Irreconcilable differences what is it?

Recently on our legal forum a user asked, “I found out my husband is cheating on me, and I am going to file for divorce. My state will allow me to file on the grounds of irreconcilable differences. I am wondering what that means and whether or not I should file a no fault divorce or a fault divorce with the stated reason of adultery?”

What are irreconcilable differences and what does it mean for my divorce?

Irreconcilable differences, also referred to in some states as an irretrievable breakdown of the marriage, is defined as the inability of the divorcing couple to save their marriage.

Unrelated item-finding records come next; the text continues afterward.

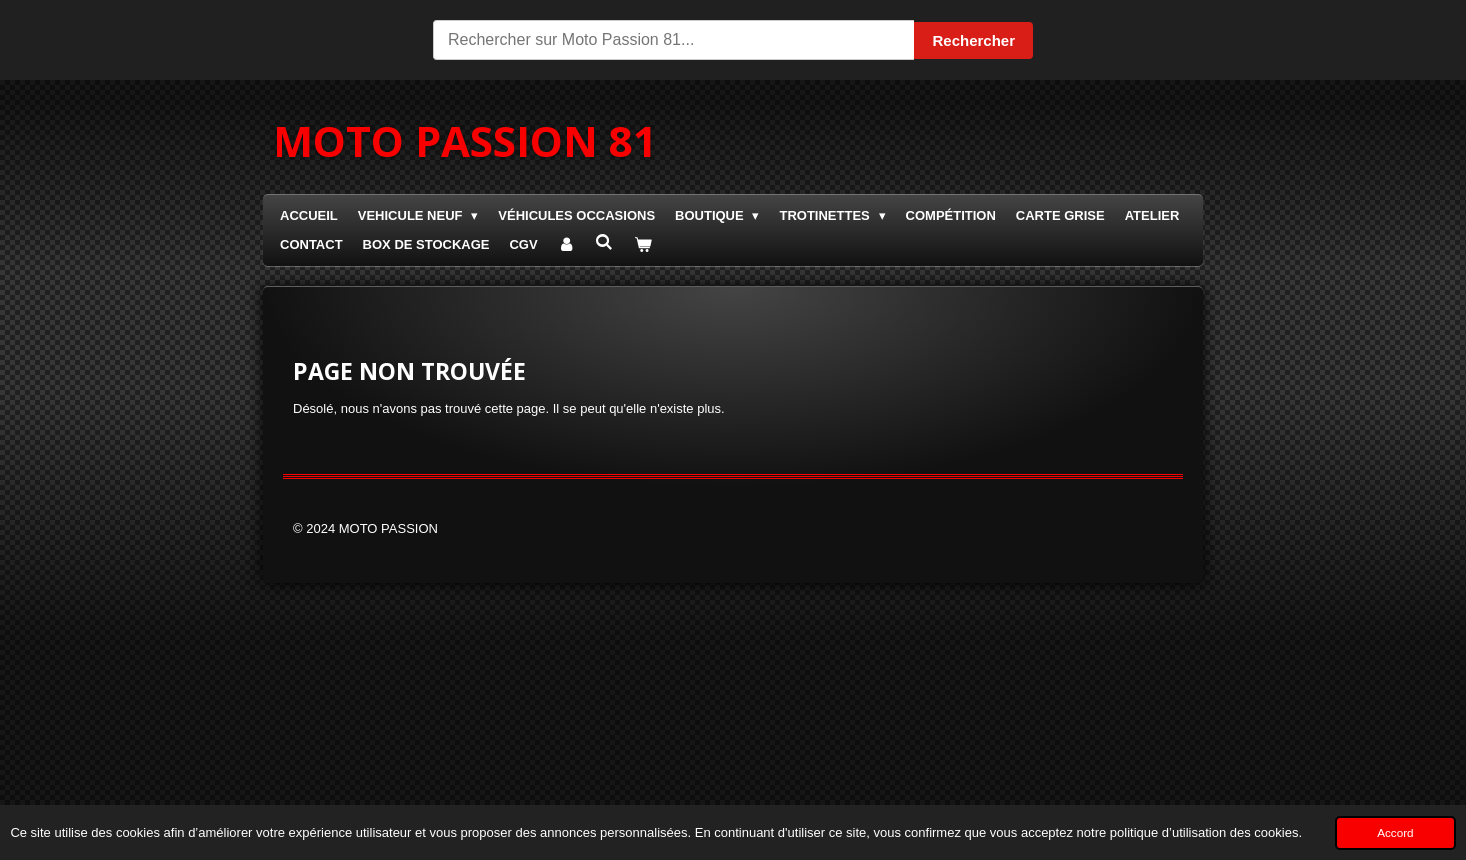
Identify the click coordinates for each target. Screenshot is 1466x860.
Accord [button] (1395, 832)
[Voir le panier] (643, 245)
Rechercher (973, 40)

Irreconcilable differences is just one of several reasons or “grounds” which a couple can list as the reason they are filing for divorce. Irreconcilable differences is considered a “no-fault” ground for divorce, which means that neither the husband or wife committed any actions (i.e., adultery or desertion) which contributed to the breakdown of the marriage.

Other grounds for divorce can include “fault grounds” such as sexual harassment, adultery, alcoholism, disability, desertion, imprisonment, and domestic violence.

It’s important to note that state laws vary, and the grounds or reasons in which couples can list on their divorce petition can vary by state law. In fact, some states only allow no-fault grounds for divorce while other states allow both fault and no fault grounds.

All states, however, now allow for no-fault divorce. California first passed the law allowing no-fault divorce in 1970 and New York, which was the last state to sign no-fault divorce into law, recognized no-fault divorce in 2010.

What grounds should you choose for your divorce?

Many couples choose to file for divorce on the grounds of irreconcilable differences because it does not require that accusations of wrongdoing are made or that proof of wrongdoing is provided to the court.

Before making your decision, however, you will have to consider not only the reasons listed above, but also how expeditiously you want the divorce completed, whether or not your spouse is willing to agree to the grounds, and whether or not you have evidence of your spouse’s wrongdoing.

For example, if your spouse has had a lengthy affair and you can produce emails or photographs, proving adultery may be easy. If, however, it was a onetime fling and there is no evidence, it may be simpler to file for divorce on other grounds.

Will the adultery affect alimony or spousal support payments?

Another consideration before choosing grounds for divorce is whether filing on the grounds of adultery is likely to affect your spousal support payments. Here again, you will need to review the laws of your state.

Marital fault, though considered less and less important with regards to spousal support payments, may, under very limited conditions, affect payments. For example, the Kansas Court of Appeals recently noted that “fault is not to be considered in determining the financial aspects of the [divorce] unless the conduct is so gross and extreme that the failure to penalize therefore would, itself, be inequitable.” In re the Marriage of Vandenberg, 43 Kan. App. 2d 697, 712 (Kan. Ct. App. 2010).

With that said, fault is generally not considered, and instead, the court will review the need of the receiving spouse and the paying spouse’s ability to pay.